Property Name | Property Type | Property Description | Default Value | Read-Only | Comments |
---|---|---|---|---|---|
qpf_path | String (must be a valid path to a .qpf file) | Project file corresponding to the project and database to open and interface with | N/A | ||
project_directory | String | Directory name of the project file you interface with | N/A | True | Derived from the qpf_path value |
project_name | String | Base name of the project file being interfaced with | N/A | True | Derived from the qpf_path value |
revision_name | String | Revision name to specify | N/A | If unspecified, Exploration Dashboard assumes that the revision name is the default revision name for the project. This updates when you set the qpf_path property. | |
interface_exe | Either: quartus_sta, quartus_sh, or quartus_cdb | Name of the Intel Quartus Prime software executable that you use to open and interact with the project database | quartus_sta | You can only modify this while the project is disconnected (that is, the connected parameter is false).
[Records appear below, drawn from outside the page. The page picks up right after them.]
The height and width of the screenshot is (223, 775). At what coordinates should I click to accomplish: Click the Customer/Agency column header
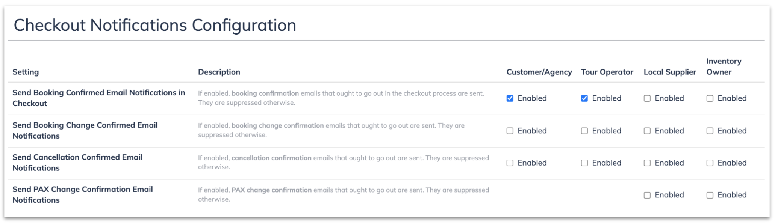coord(539,72)
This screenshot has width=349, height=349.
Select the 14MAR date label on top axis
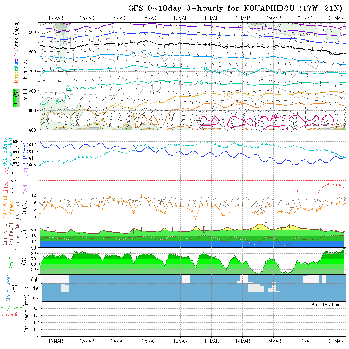point(118,18)

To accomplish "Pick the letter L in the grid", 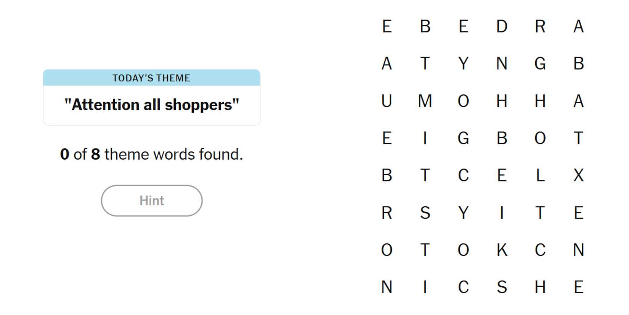I will [540, 176].
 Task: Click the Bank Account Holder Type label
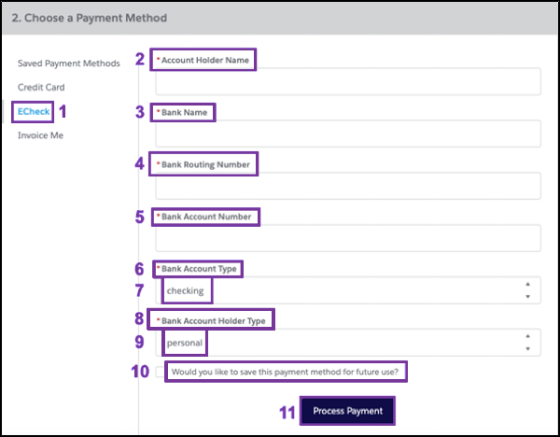click(x=213, y=321)
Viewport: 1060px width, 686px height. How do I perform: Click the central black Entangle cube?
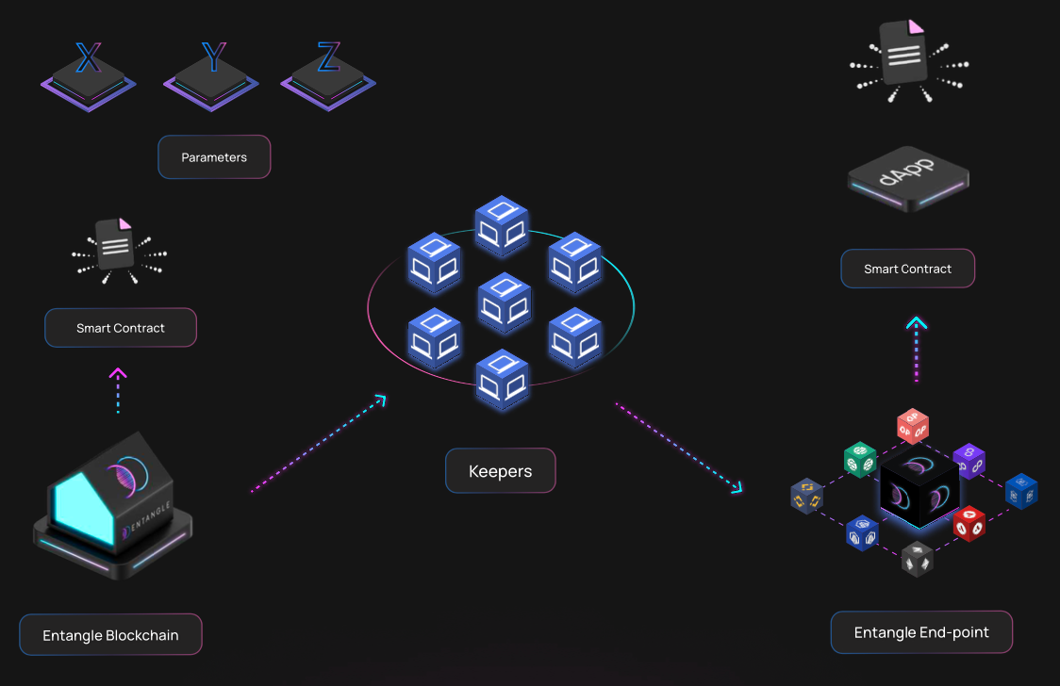pyautogui.click(x=919, y=487)
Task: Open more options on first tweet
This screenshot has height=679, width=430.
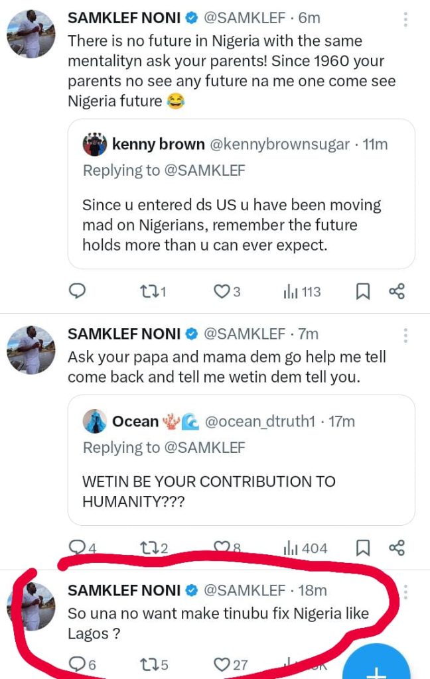Action: pyautogui.click(x=405, y=19)
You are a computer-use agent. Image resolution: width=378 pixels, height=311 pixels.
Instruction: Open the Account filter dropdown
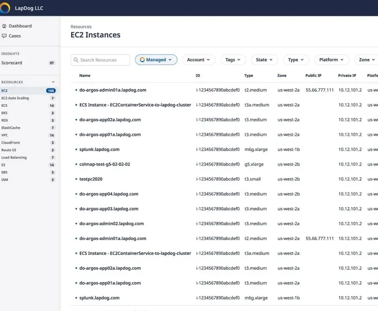(198, 59)
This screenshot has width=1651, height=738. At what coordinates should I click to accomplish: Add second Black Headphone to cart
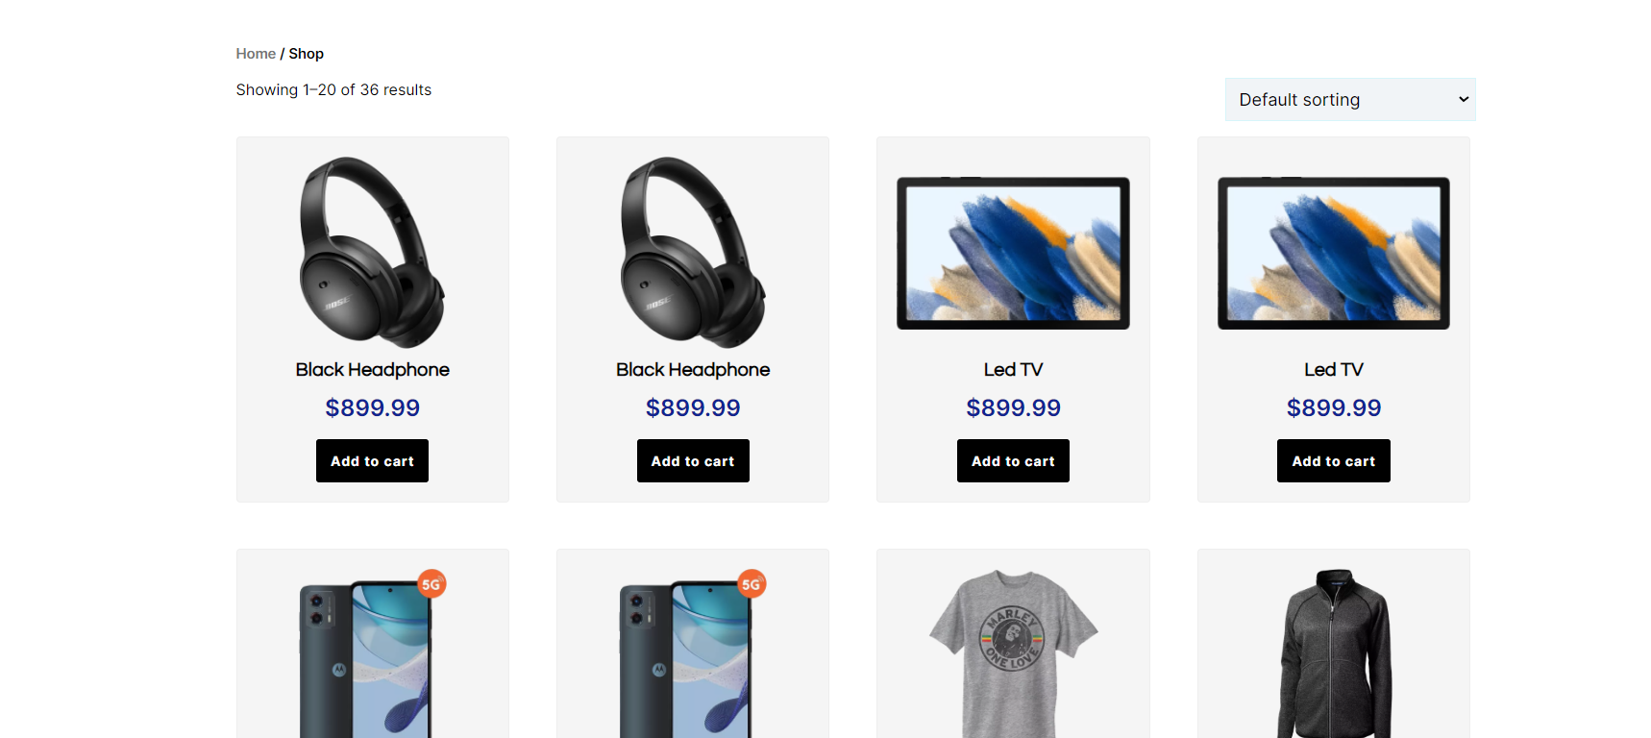pyautogui.click(x=693, y=461)
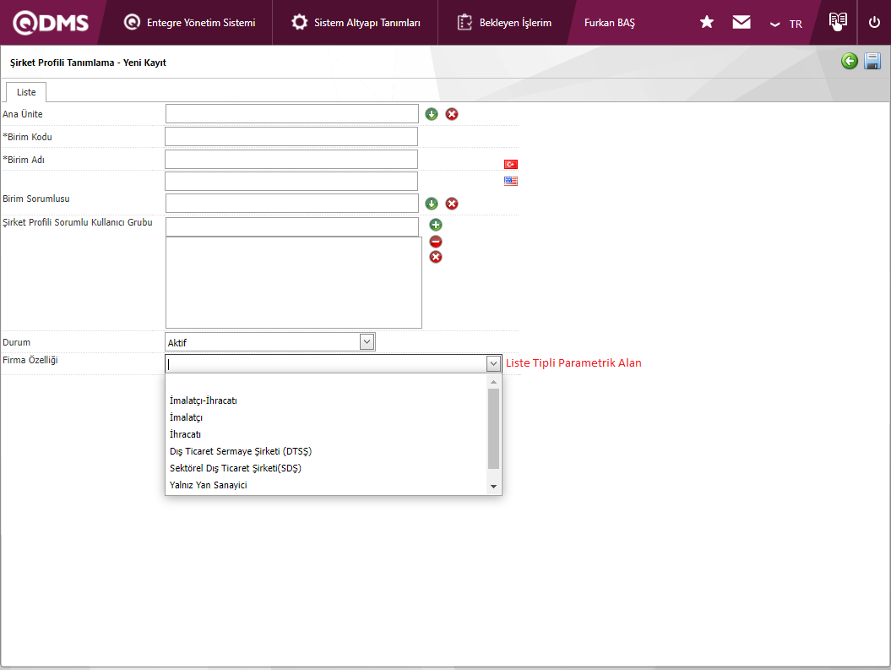The height and width of the screenshot is (670, 891).
Task: Open the TR language selector
Action: (x=787, y=24)
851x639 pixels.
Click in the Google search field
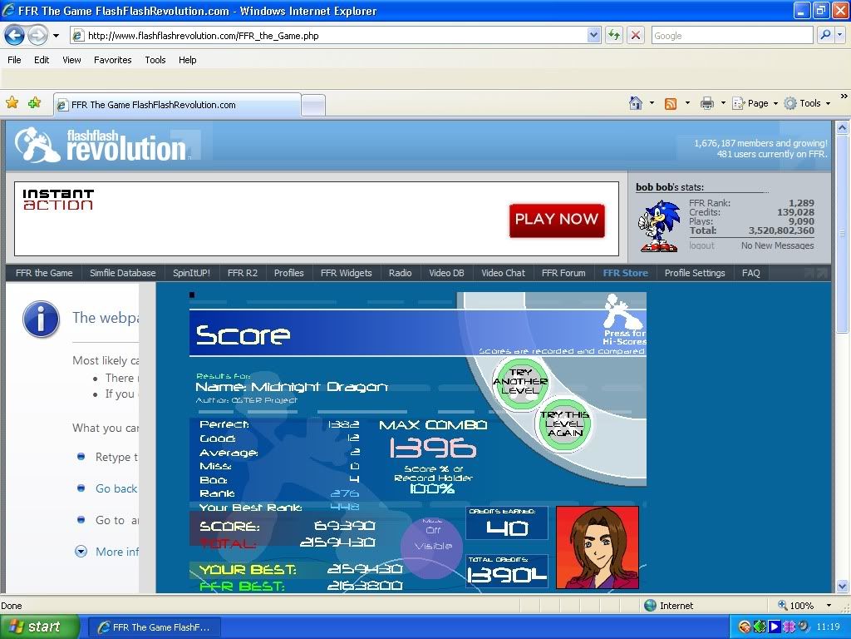click(731, 36)
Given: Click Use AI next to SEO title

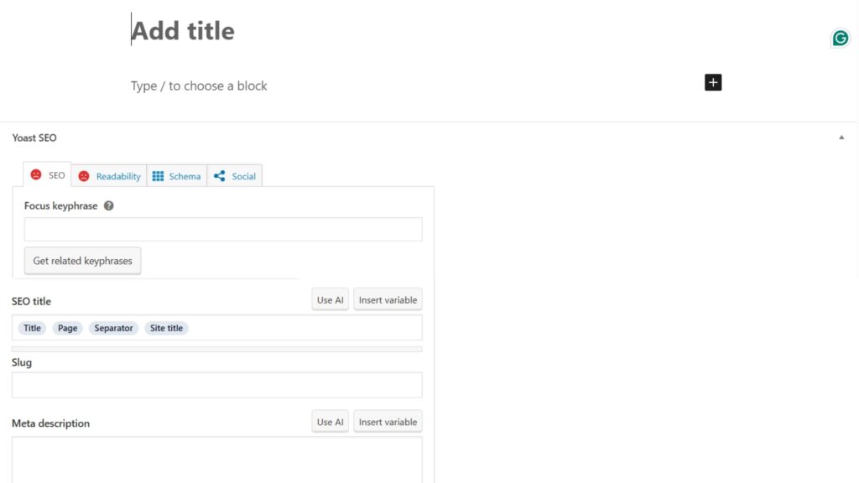Looking at the screenshot, I should click(x=330, y=300).
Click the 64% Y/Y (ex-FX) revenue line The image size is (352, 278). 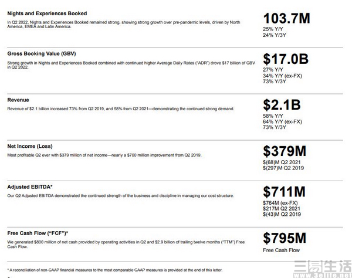(x=282, y=121)
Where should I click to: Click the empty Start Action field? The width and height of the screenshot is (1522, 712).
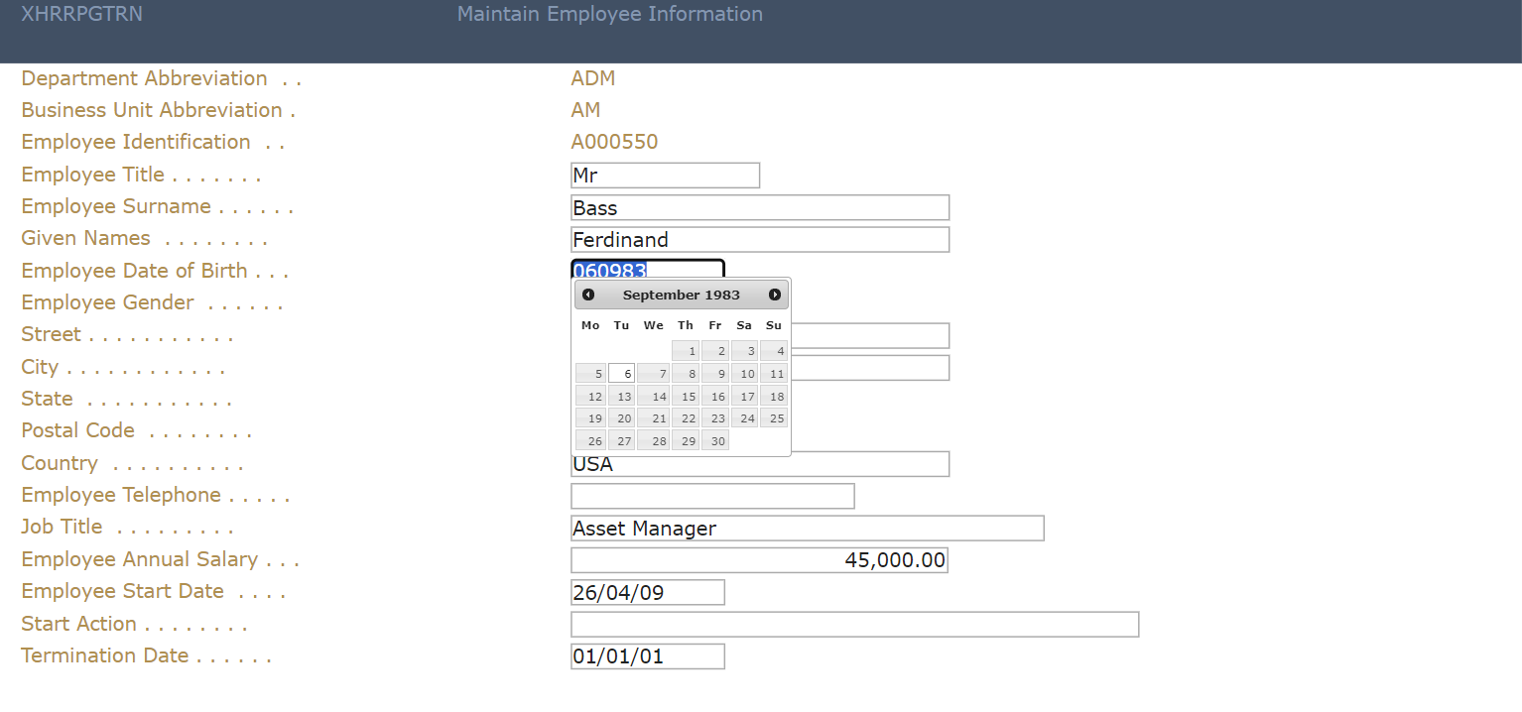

The most significant difference between the values of interface_exe is the availability of Tcl packages for use when issuing commands. | |
local | Boolean | Flag indicating that the Intel Quartus Prime software process should be launched on the same host as Exploration Dashboard (ignoring SSH/LSF) | False | ||
connected | Boolean | Reflects the state of the communication channel after the launch_connection or disconnect methods complete successfully. | False | True | |
groups | List of Project Group IDs | Set of groups to which the project belongs. | N/A | A project can be in any number of groups. Each group ID present in a project’s groups property corresponds to a group object that is guaranteed to have that project’s ID present in its projects property . Project groups properties are kept consistent with group projects properties).
Note: All projects must be in at least one group. Running sanitize_workspace creates and places all ungrouped projects into a default group.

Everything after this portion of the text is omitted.